UNO: Saudi-Prinz in Khashoggi-Mord verwickelt

Erst hat Saudi-Arabien das Verschwinden von Khashoggi in Istanbul bestritten, Beweise beseitigt, dann seine Ermordung eingeräumt. Glaubhafte Hinweise belasten jetzt den saudischen Kronprinzen.

Die Vorwürfe verdichten sich: UN-Menschenrechtsexpertin Agnès Callamard sieht „glaubhafte Hinweise" auf eine persönliche Verantwortung des saudischen Kronprinzen Mohammed bin Salman für die Tötung des saudischen Journalisten Jamal Khashoggi.
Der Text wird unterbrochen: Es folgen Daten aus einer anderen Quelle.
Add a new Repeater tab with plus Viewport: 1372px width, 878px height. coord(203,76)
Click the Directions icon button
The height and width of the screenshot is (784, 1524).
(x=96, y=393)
Saudi-Kronprinz Mohammes bin Salman

Um vollständig aufzuklären, wer hinter dem Mord steckt, sollen allerdings weiterführende Untersuchungen nötig sein, so Callamard in ihrem Bericht an den UN-Menschenrechtsrat, der in Genf veröffentlicht wurde. Kronprinz Mohammed bin Salman war mehrfach als Drahtzieher der Bluttat verdächtigt worden. UN-Sonderberichterstatterin Callamard fordert jetzt internationale Sanktionen gegen den Kronprinzen.

Rückblick:

Journalist Khashoggi war im Oktober 2018 in Istanbul von einem aus Riad eigens angereisten Spezialkommando ermordet worden, als er im Konsulat Papiere für seine Hochzeit abholen wollte. Das hat die saudische Führung nach internationalem Druck eingeräumt und elf Männern den Prozess gemacht.